In February 2019, the community again protested by blocking the Delhi-Mumbai Rail route at Malarna Dungar, Sawai Madhopur by demanding a 5% quota after Congress came to power in Rajasthan. During this agitation, the Government of Rajasthan passed the bill in the Rajasthan Legislative Assembly granting 5% reservation exclusively to Gurjar, Gadia Lohar, Banjara, Rebari, and Gadaria communities within the state. This 5% reservation is applicable to education and state government appointments.

== MBC - OBC Reservation in TSP ==

The MBC reservation is not being implemented in Tribal Sub Plan region of Rajasthan. There is a growing advocacy since January 2026 by Vijay Bainsla

== Politics ==
Kirori Singh Bainsla contested the 2009 Lok Sabha elections from the Tonk–Sawai Madhopur Lok Sabha constituency on the Bharatiya Janata Party ticket, securing a total of 375,255 votes, losing by 317 votes to Namo Narain Meena.

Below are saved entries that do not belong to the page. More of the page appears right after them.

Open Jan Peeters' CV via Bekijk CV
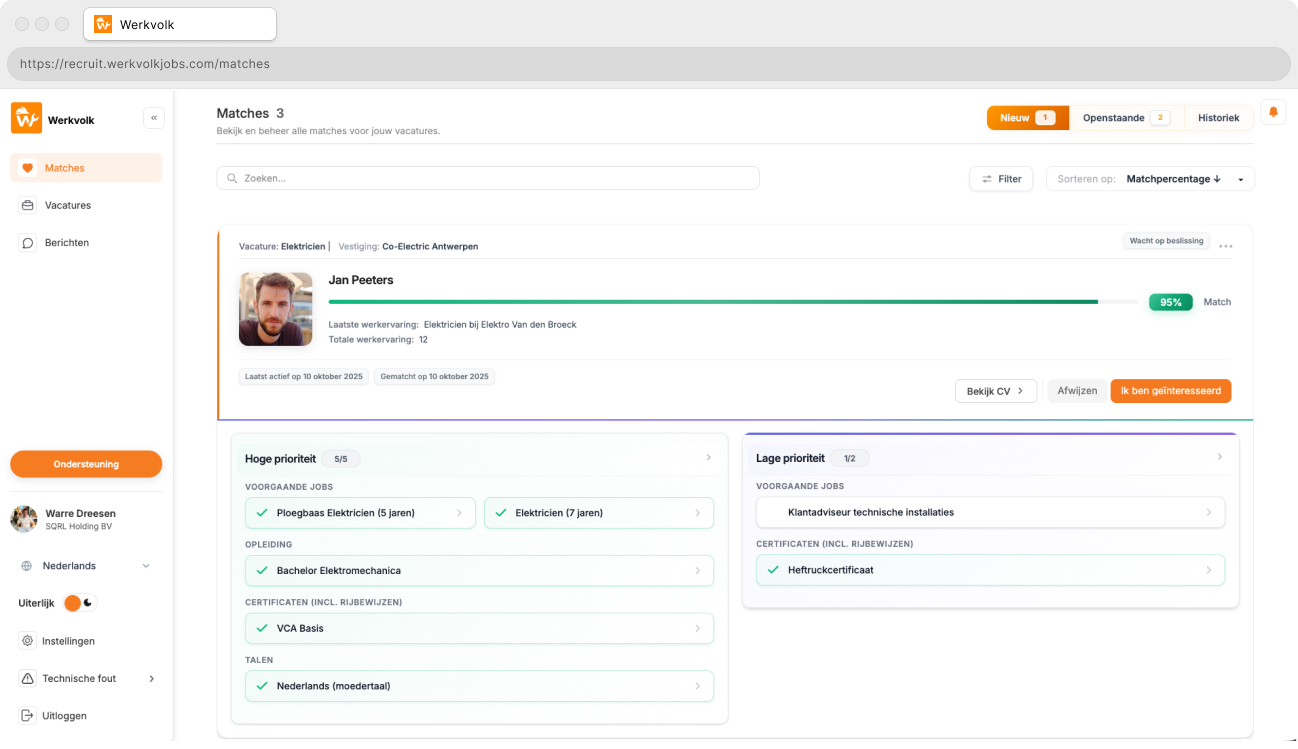 point(995,391)
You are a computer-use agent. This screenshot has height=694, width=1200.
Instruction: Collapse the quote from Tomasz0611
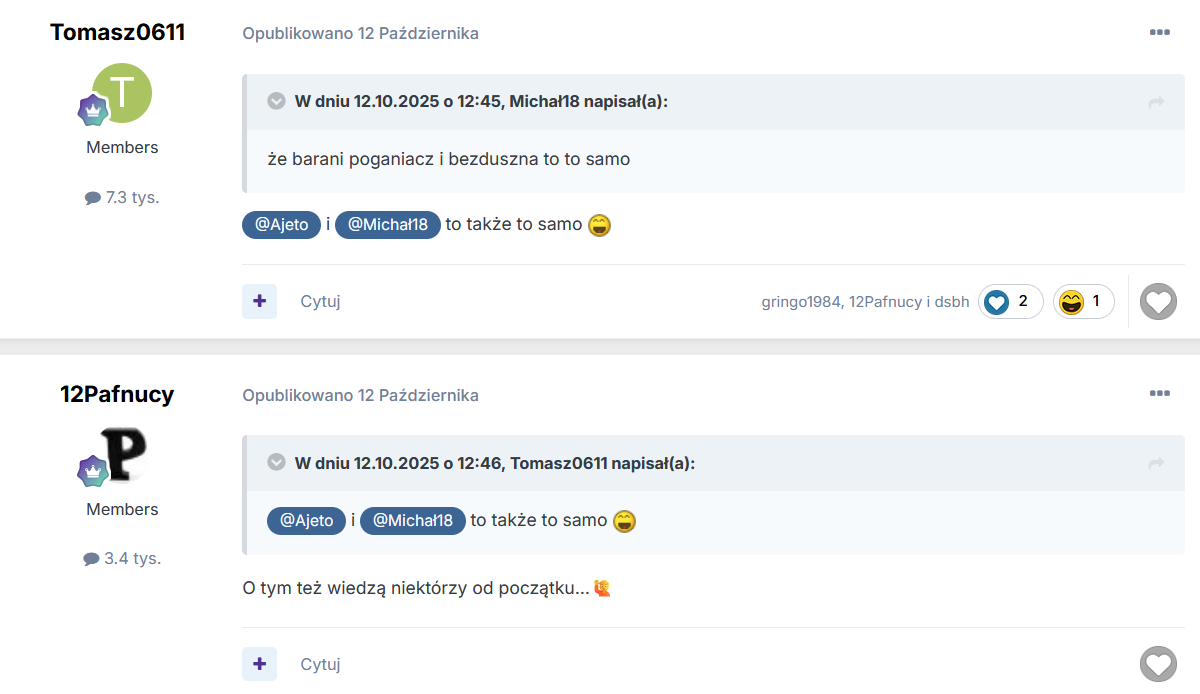276,463
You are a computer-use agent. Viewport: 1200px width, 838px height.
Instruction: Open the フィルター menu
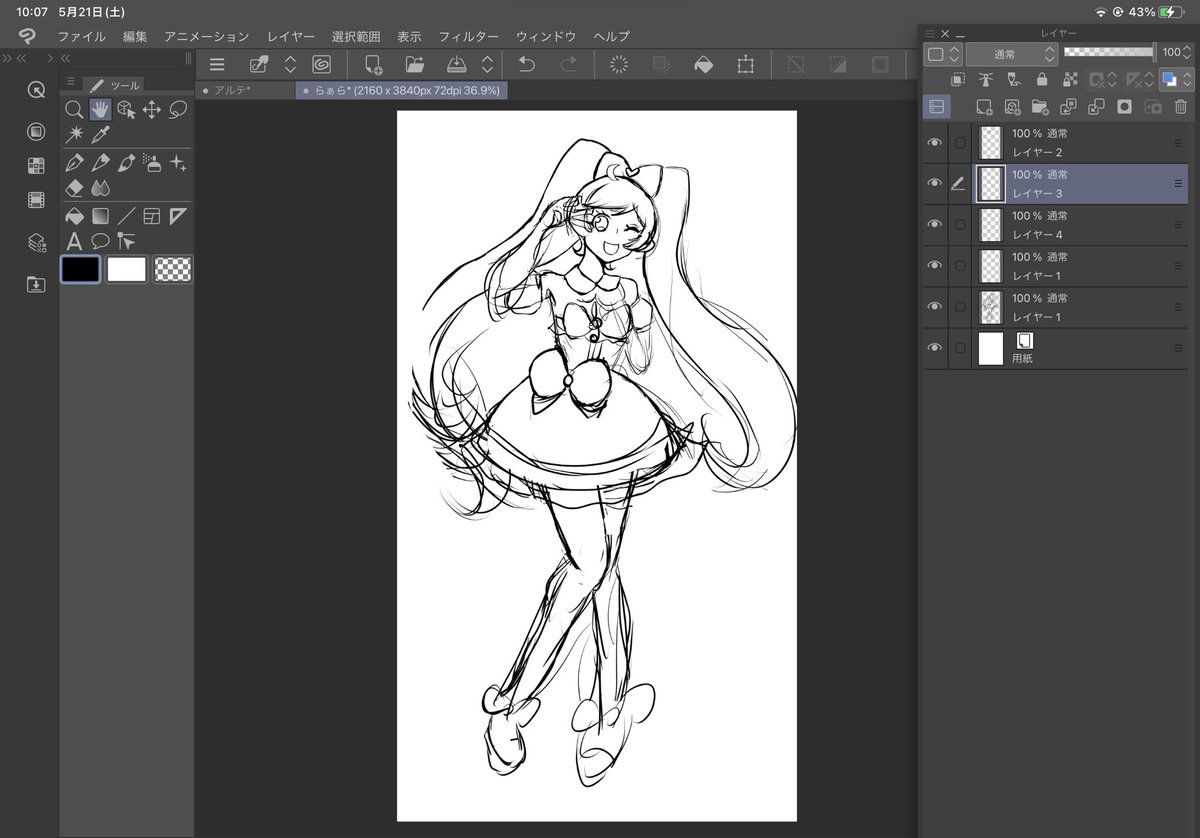tap(469, 36)
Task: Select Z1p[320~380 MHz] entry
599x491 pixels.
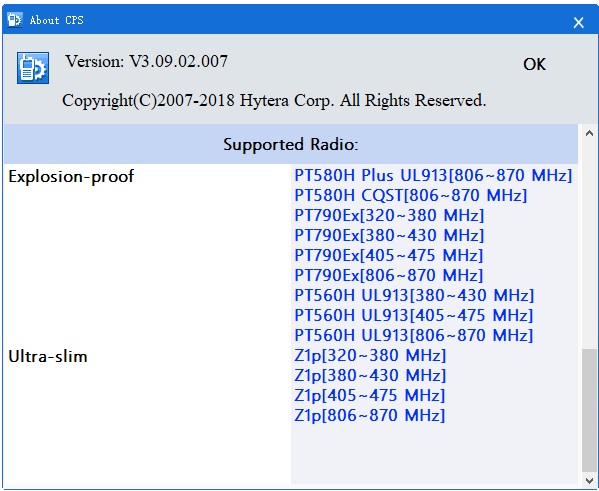Action: pyautogui.click(x=370, y=355)
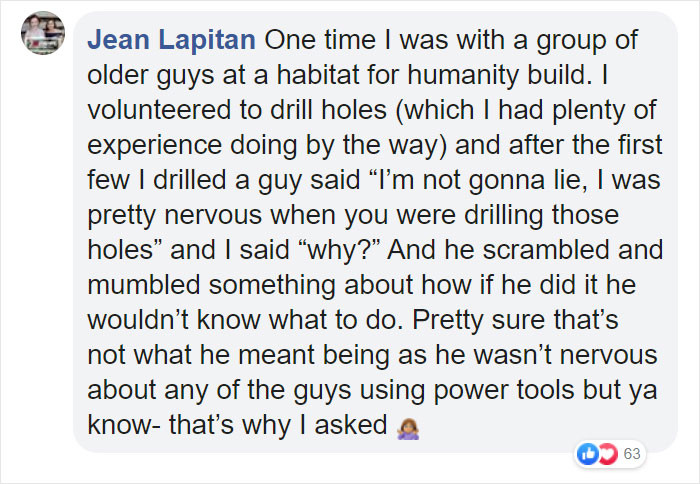Screen dimensions: 700x484
Task: Open the 63 reactions count
Action: coord(631,454)
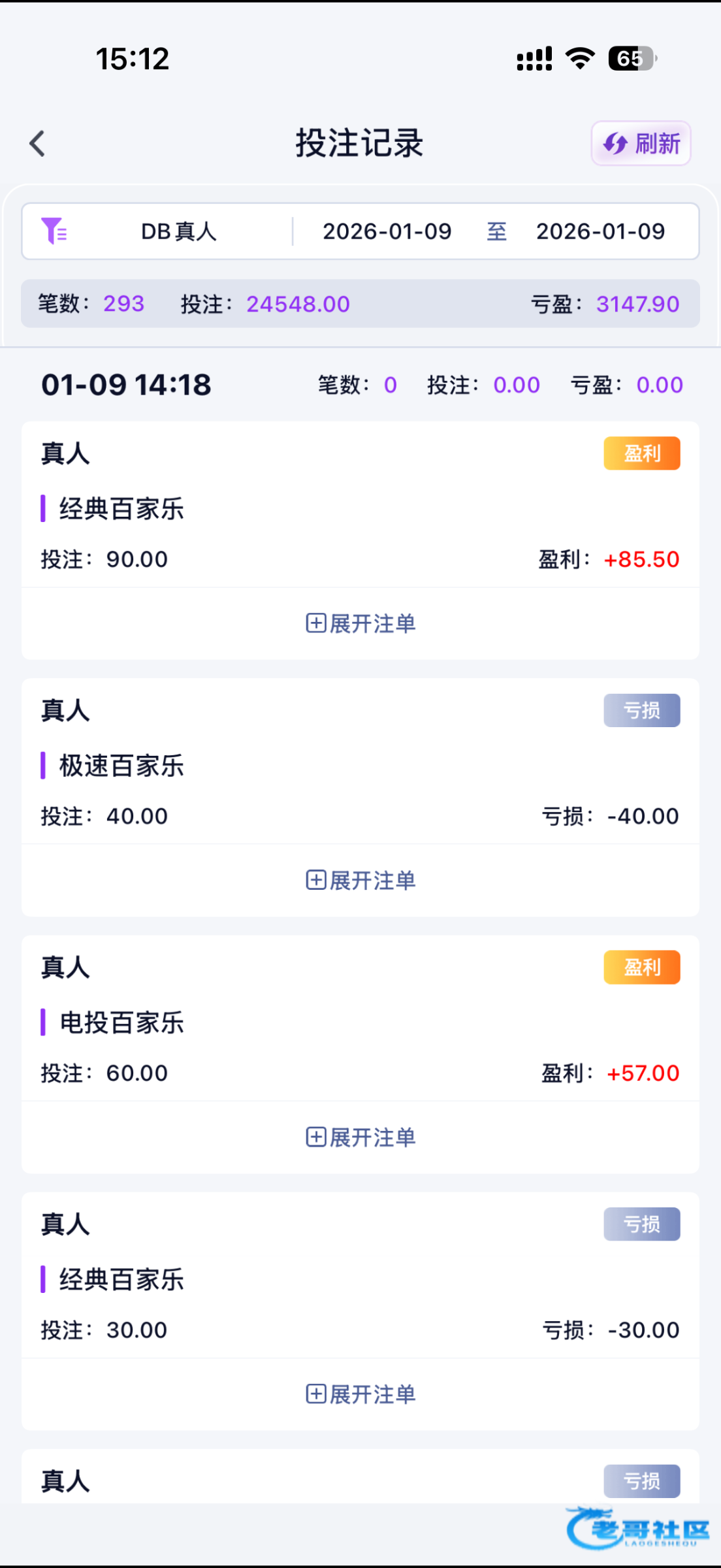
Task: Tap the WiFi status icon
Action: click(x=580, y=59)
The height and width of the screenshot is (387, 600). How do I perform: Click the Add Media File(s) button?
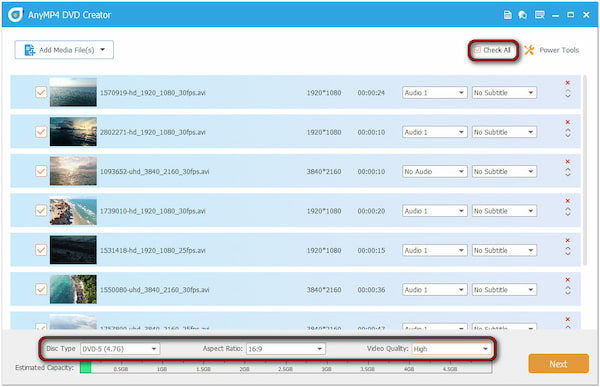pyautogui.click(x=59, y=50)
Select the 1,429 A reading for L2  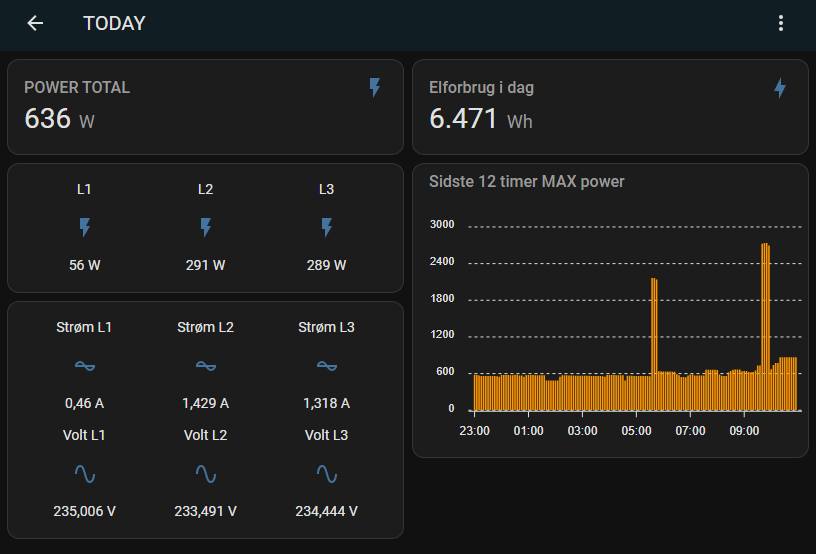(205, 403)
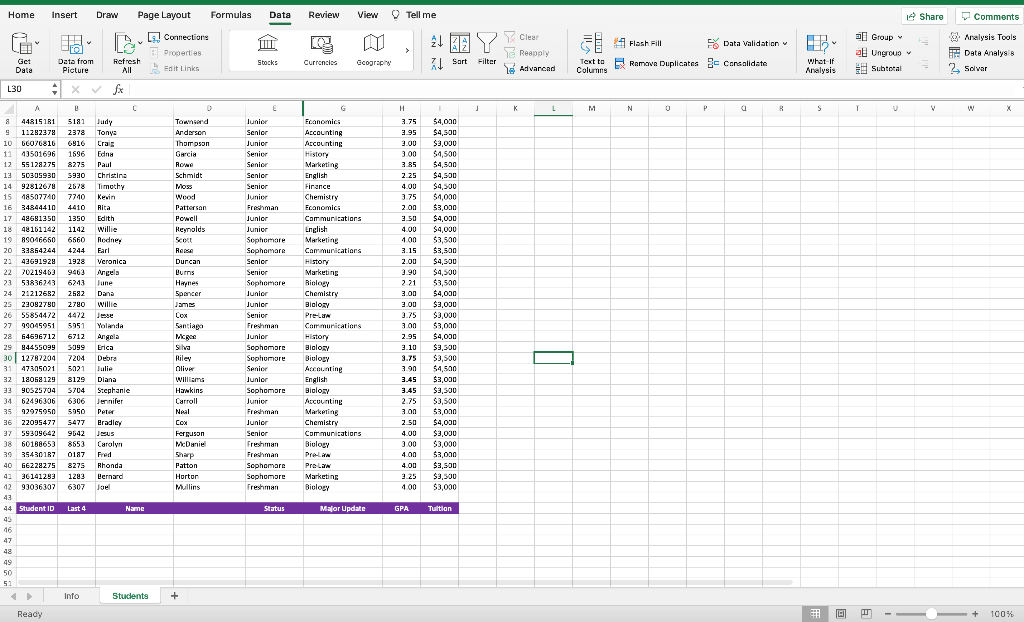The width and height of the screenshot is (1024, 622).
Task: Select the Stocks data type
Action: [x=266, y=48]
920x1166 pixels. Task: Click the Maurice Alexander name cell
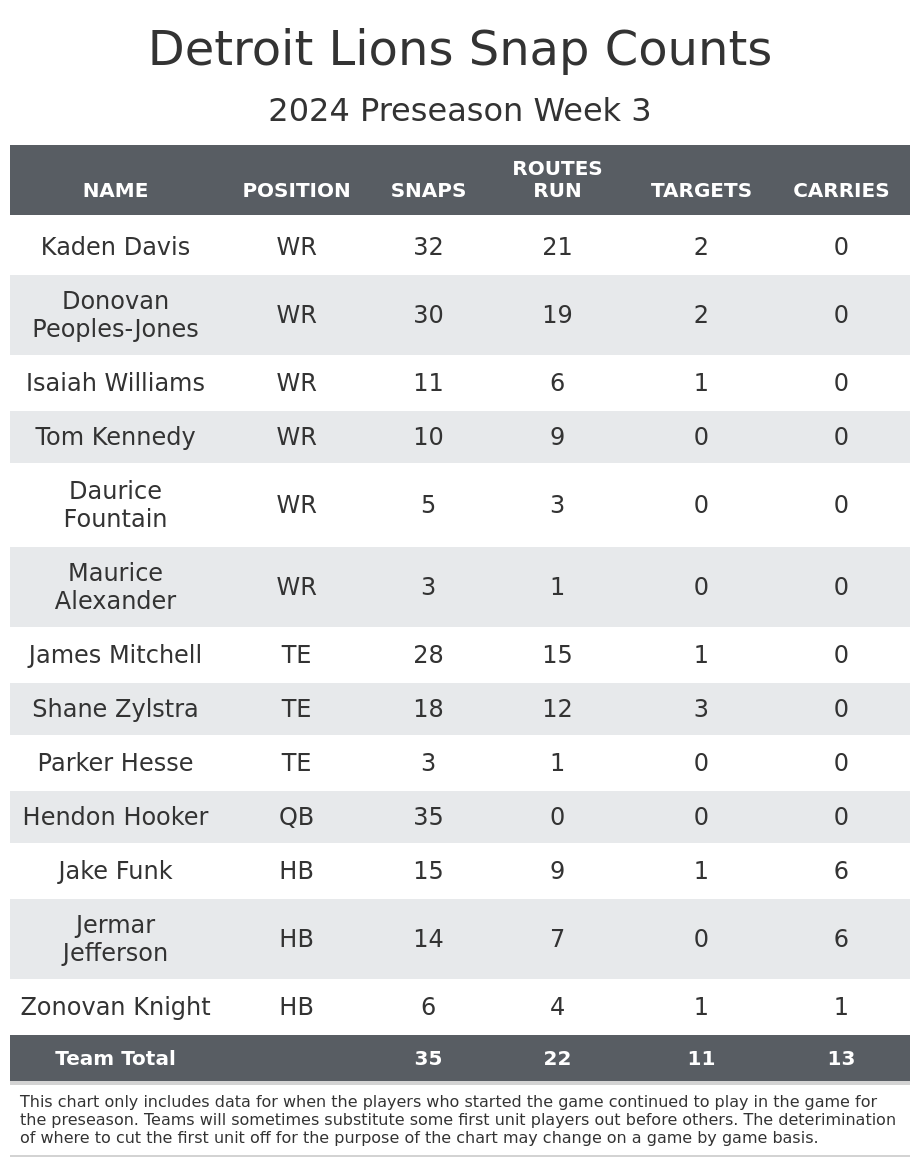[115, 587]
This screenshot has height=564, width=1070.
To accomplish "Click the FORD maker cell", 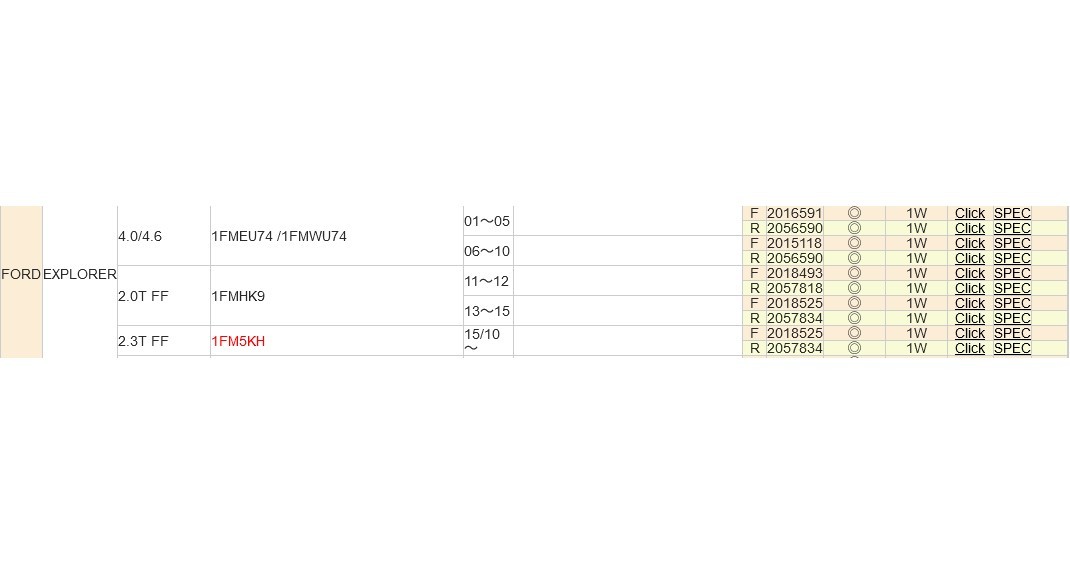I will coord(21,273).
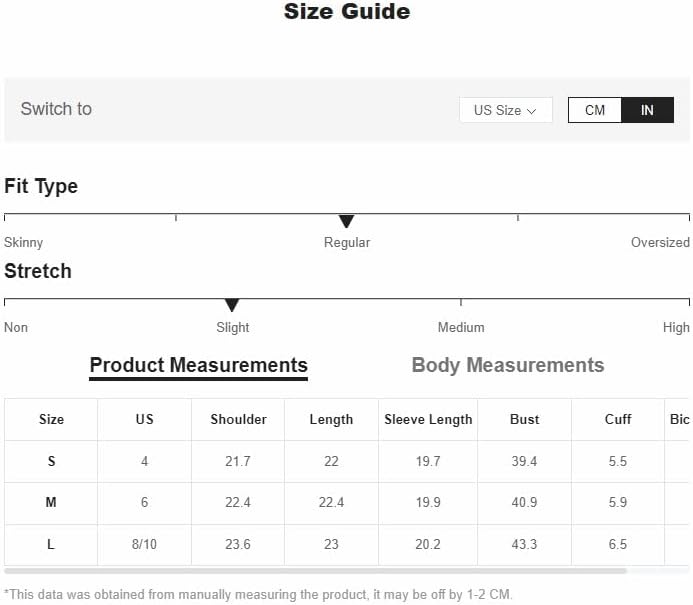Click the US Size chevron arrow
693x605 pixels.
coord(532,111)
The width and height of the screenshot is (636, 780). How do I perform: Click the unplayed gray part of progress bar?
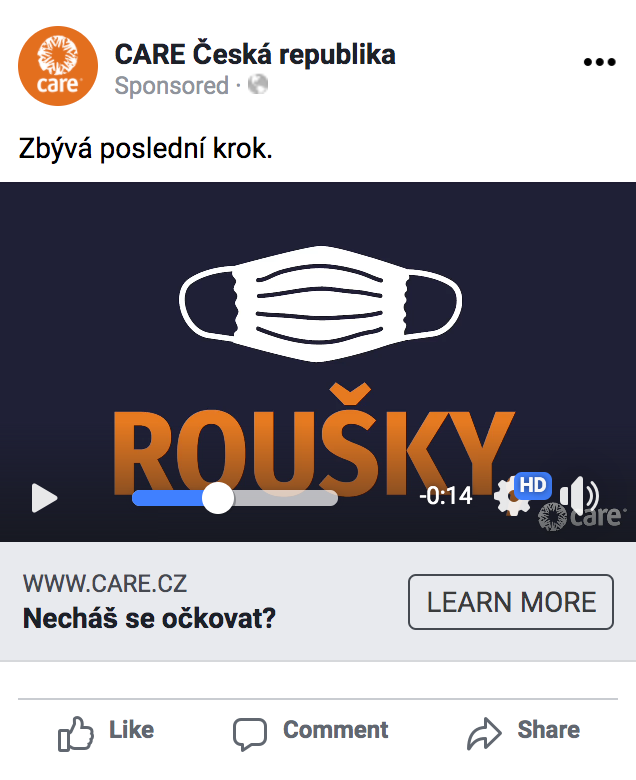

His Son Vijay Singh Bainsla contested the 2023 Vidhan Sabha Elections from Devli Uniara seat from BJP.

== Social Work ==

=== Colonel Bainsla Foundation ===
Colonel Bainsla Foundation is a trust registered under the societies registration act in the year 2018 and founded by Colonel Kirodi Singh Bainsla and Vijay Singh Bainsla as the founding trustees.

== Death ==

Drone footage of Col Bainsla's funeral procession

Col Bainsla's funeral procession, Sikandra, Dausa

Bainsla died on 31 March 2022 due to a prolonged illness. He was 82 years old. He was taken to a private hospital where doctors declared him brought dead, family sources said. He was cremated with military honors at his home village Mundia on 1 April 2022, with large numbers in attendance.